Yang kedua, kupikir kau akan menjadi Rahasia yang tetap jadi
rahasia. Persis sebagian rahasia lain di dunia.
Mungkin saat ini kau adalah Rahasia yang kedua. Tapi mungkin
saja kau berubah jadi Rahasia yang pertama. Siapa sangka? Hahaha...
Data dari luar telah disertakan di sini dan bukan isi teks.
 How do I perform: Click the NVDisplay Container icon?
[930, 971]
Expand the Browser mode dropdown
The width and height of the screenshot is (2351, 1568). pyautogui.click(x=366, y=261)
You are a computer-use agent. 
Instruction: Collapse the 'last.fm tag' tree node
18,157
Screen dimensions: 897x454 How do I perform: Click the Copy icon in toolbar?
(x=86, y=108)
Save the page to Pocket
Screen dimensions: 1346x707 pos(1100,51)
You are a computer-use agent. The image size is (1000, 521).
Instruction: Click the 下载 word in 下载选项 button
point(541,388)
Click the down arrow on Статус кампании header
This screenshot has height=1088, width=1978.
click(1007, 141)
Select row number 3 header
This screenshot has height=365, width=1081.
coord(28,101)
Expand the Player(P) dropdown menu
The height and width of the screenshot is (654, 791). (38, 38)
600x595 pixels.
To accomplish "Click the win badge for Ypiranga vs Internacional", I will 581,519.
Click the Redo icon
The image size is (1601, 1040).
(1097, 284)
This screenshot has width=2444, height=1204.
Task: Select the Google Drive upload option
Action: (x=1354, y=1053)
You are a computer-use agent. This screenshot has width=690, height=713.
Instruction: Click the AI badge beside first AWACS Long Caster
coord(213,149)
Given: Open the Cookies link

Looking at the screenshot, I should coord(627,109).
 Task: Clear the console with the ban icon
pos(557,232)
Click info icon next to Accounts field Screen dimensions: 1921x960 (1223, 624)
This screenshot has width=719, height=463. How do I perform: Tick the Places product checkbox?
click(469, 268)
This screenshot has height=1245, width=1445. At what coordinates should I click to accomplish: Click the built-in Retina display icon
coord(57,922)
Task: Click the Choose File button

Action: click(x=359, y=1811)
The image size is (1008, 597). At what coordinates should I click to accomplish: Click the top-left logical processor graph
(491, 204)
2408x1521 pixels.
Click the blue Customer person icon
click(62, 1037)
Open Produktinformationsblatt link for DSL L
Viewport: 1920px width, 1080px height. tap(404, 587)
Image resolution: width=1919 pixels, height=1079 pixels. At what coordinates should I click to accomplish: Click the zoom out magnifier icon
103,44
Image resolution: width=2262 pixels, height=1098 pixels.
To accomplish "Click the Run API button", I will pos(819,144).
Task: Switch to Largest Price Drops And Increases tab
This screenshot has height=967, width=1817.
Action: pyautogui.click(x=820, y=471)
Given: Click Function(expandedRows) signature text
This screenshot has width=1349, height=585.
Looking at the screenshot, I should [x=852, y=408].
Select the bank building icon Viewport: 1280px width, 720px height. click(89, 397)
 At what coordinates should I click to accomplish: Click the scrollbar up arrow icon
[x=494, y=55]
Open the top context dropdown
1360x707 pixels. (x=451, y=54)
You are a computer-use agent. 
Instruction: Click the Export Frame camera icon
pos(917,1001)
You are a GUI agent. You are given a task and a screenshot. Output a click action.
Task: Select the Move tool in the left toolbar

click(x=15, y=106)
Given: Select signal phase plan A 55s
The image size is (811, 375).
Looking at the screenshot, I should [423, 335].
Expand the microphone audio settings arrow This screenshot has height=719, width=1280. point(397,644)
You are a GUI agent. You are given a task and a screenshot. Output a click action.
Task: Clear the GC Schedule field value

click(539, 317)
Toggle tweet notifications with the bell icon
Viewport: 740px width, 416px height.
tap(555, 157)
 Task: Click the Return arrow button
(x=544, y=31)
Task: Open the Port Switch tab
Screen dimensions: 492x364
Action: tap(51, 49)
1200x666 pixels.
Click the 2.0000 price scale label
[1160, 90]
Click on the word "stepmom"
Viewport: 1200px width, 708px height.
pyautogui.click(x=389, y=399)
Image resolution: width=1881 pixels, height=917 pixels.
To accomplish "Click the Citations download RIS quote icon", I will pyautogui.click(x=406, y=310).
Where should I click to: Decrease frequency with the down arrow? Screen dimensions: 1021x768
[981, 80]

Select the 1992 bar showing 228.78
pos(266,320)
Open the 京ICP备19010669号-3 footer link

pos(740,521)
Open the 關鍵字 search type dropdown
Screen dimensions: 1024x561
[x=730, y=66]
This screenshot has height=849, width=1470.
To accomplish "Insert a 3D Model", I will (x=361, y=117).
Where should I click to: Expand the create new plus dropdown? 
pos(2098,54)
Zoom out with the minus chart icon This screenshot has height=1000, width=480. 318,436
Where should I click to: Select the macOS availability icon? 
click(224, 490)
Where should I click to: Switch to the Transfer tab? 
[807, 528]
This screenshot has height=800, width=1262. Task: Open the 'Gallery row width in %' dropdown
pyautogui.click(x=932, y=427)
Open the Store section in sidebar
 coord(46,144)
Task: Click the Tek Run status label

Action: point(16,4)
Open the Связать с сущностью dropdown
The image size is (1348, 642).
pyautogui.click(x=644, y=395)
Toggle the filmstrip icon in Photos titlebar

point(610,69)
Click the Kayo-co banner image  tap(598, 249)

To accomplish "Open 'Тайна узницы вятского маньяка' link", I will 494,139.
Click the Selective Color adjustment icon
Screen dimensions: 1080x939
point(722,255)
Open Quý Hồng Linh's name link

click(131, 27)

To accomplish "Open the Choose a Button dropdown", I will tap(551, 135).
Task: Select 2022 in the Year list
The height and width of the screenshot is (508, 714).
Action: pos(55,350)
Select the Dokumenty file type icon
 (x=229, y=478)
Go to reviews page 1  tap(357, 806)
Akhirnya tulisan ini kuakhiri... percayalah, aku sedang
tersenyum saat ini.
Aku tetap melanjutkan tulisan ini karena pada akhirnya aku
yakin kalau kau memang saat istimewa,
Rahasia. Tak peduli sebesar apa kepalamu
setelah membacanya. Maaf kalau aku terlalu terbuka. Tapi aku hanya berusaha
jujur pada diri sendiri. Hal yang sebenarnya bukan perkara ringan.
Rahasia, mari berteman saja!
Teman karib yang tetap selalu ada di setiap kala. Kau tahu,
kupikir cinta jenis ini yang cocok dengan kita.
P.S. Tulisan ini sejujurnya kubuat 11 Mei lalu. Tapi sengaja
kupublis di hari ini, tepat sehari sebelum kau menyatakan sesuatu yang mengubah
duniaku di tahun lalu. Hari yang kini kau lupa hari apa. Ah ya, kau kira ia
hanya Sabtu biasa.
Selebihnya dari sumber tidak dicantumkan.